The Railways will submit the proposal for cabinet clearance after getting the proposal approved by the expanded railway board.
The 1,483-km long New Delhi-Mumbai rail route will also include the Baroda-Ahmedabad sector, and is estimated to cost Rs 11,189 crore.
The 1,525-km long New Delhi-Howrah route, which also includes the Kanpur-Lucknow section, is estimated to cost Rs 6,974 crore.
The work on both sections will be given to a single agency through global bidding for effective implementation of the project.

Daily revision of fuel prices structurally positive for OMCs

New Delhi: The shift to daily revision in prices of petrol and diesel from fortnightly revision starting 16 June is structurally positive for Indian oil marketing companies (OMCs)—Bharat Petroleum Corp. Ltd (BPCL), Hindustan Petroleum Corp. Ltd (HPCL) and Indian Oil Corp. Ltd (IOC). With this, India joins countries such as the US and Australia where fuel prices are revised on a daily basis.
This means OMCs will be able to pass on daily changes in product prices and exchange rate fluctuations without delays.
IOC said daily revision of petrol and diesel prices will set new standards of transparency, encourage the automation drive of petrol pumps and lead to better stock management practices.
However, it will probably be a while before OMCs see benefits in the form of higher marketing margins in their financials. Every Re0.1/litre increase in petrol/diesel price adds 1.9-3.5% to OMC earnings per share, according to Credit Suisse Securities (India) Pvt. Ltd.

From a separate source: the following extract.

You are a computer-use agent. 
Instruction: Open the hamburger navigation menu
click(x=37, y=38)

It’s also worth remembering here that competition from private sector companies will pose a threat to expansion in marketing margins. Already, OMCs have lost market share in the fuel retailing business to private sector firms in fiscal year 2017 (FY17).
Nevertheless, all three stocks have outperformed the Nifty 50 index in the past year, supported by earnings growth. Even so, valuations aren’t expensive.

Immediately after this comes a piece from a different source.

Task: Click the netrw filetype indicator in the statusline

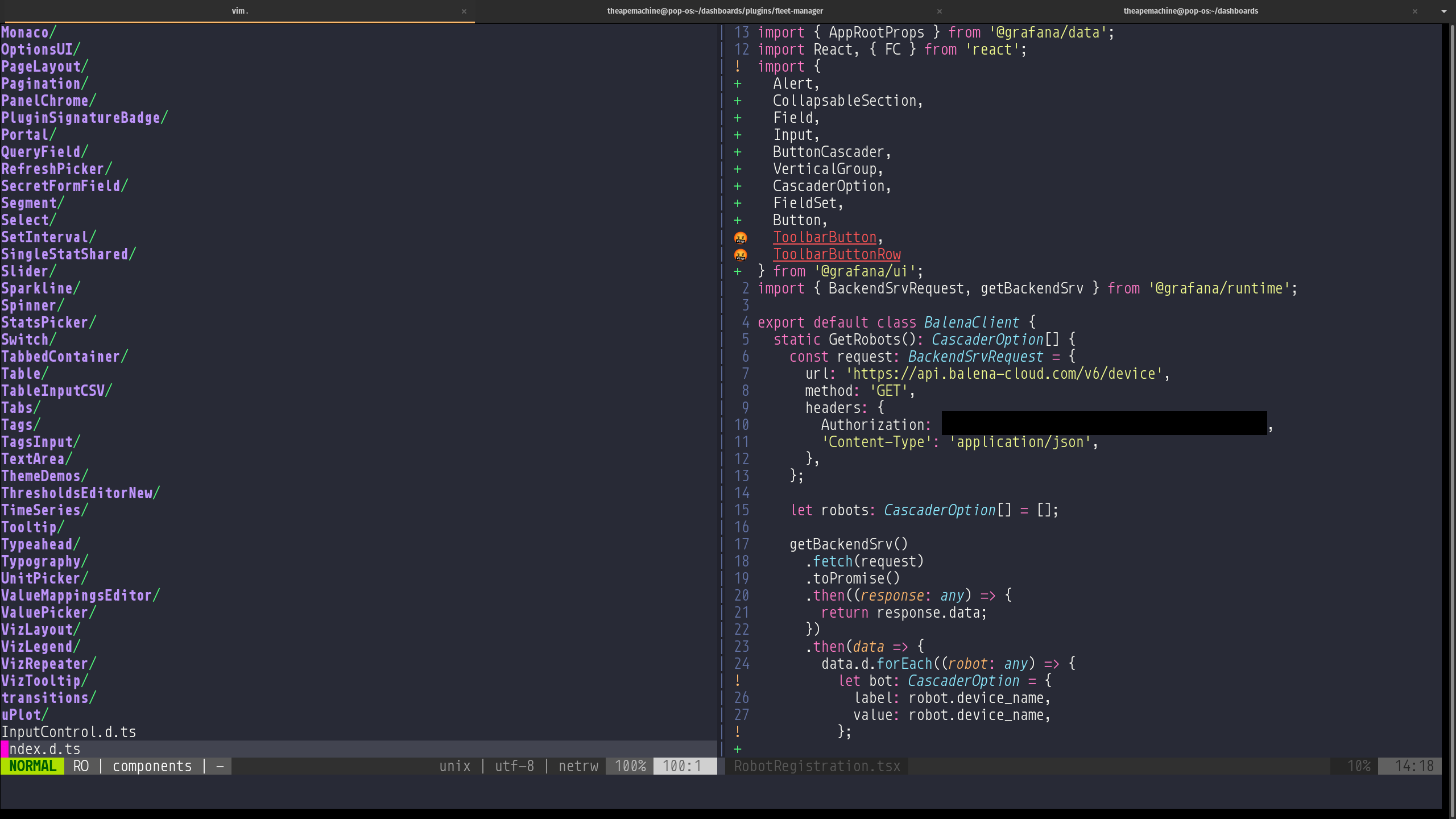Action: [x=578, y=766]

Kotak Institutional Equities highlights in a report on 19 June that OMCs may look optically inexpensive trading at 10-12 times price-to-earnings multiples or 6-6.7 times EV/Ebitda for FY19. EV is short for enterprise value and Ebitda stands for earnings before interest, tax, depreciation and amortization.
“However, it may be justified as a significant portion of the business is cyclical and it also requires meaningful amount of capex for upgradation and modernization, let alone to raise capacities,” added Kotak.

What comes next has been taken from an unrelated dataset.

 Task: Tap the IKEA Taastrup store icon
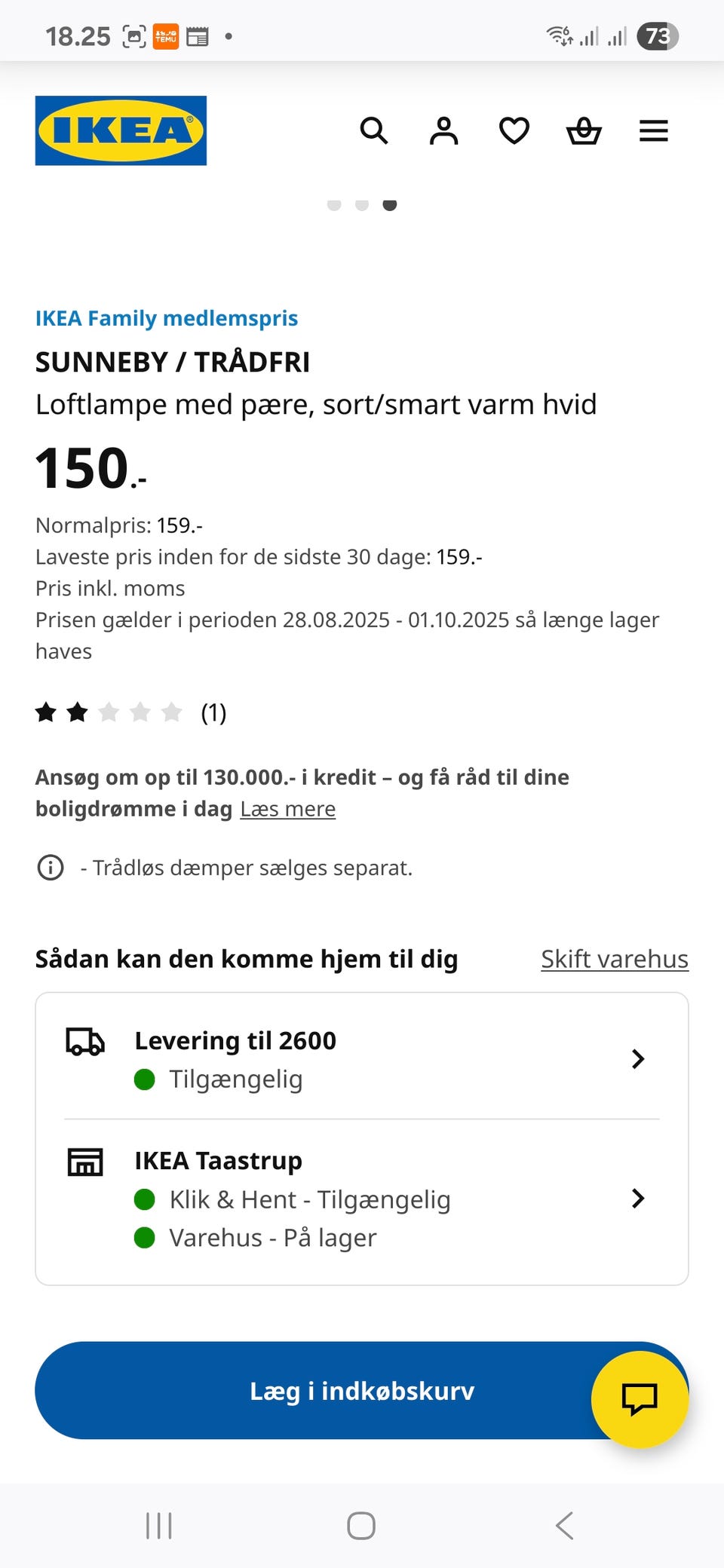tap(85, 1162)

Share prices of these stocks did not alter dramatically on Tuesday. Note that Kotak’s earnings estimates are 12-15% below consensus for BPCL and HPCL, and around 2% for IOC.
Some analysts believe that OMC earnings peaked in FY17 and see risks for FY18 earnings. Lack of sizeable one-offs from inventory gains is one reason, says Spark Capital Advisors (India) Pvt. Ltd. Another reason would be rising competition in the auto fuels segment, it added.
The sharp appreciation in the last one year and the above mentioned concerns could well limit meaningful upsides for these OMC stocks. On the brighter side, a better refining margin environment and stronger demand for petroleum products will help boost sentiment for these stocks.

NCAER ups India's GDP growth to 7.6% for FY18

New Delhi: The National Council of Applied Economic Research (NCAER) has revised up its projections for the country's economic growth to 7.6 per cent for the current financial year, compared with the earlier forecast of 7.3 per cent.
Similarly, growth in the country's gross value added was scaled up from 7 per cent to 7.3 per cent for the year.
Surprisingly, the think tank projected the wholesale price index-based (WPI) inflation to be 6.7 per cent for 2017-18. The WPI-based inflation stood at 3.85 per cent in April which further declined to 2.17 per cent in May.
India's economy grew 7.1 per cent in 2016-17, lower than 7.6 per cent against 8 per cent a year ago.
NCAER's projections are shade higher than Economic Survey which projected the GDP growth in the range of 6.75 per cent to 7.5 per cent for the current financial year. However, the World Bank has forecast growth to be just 7.2 per cent for the year.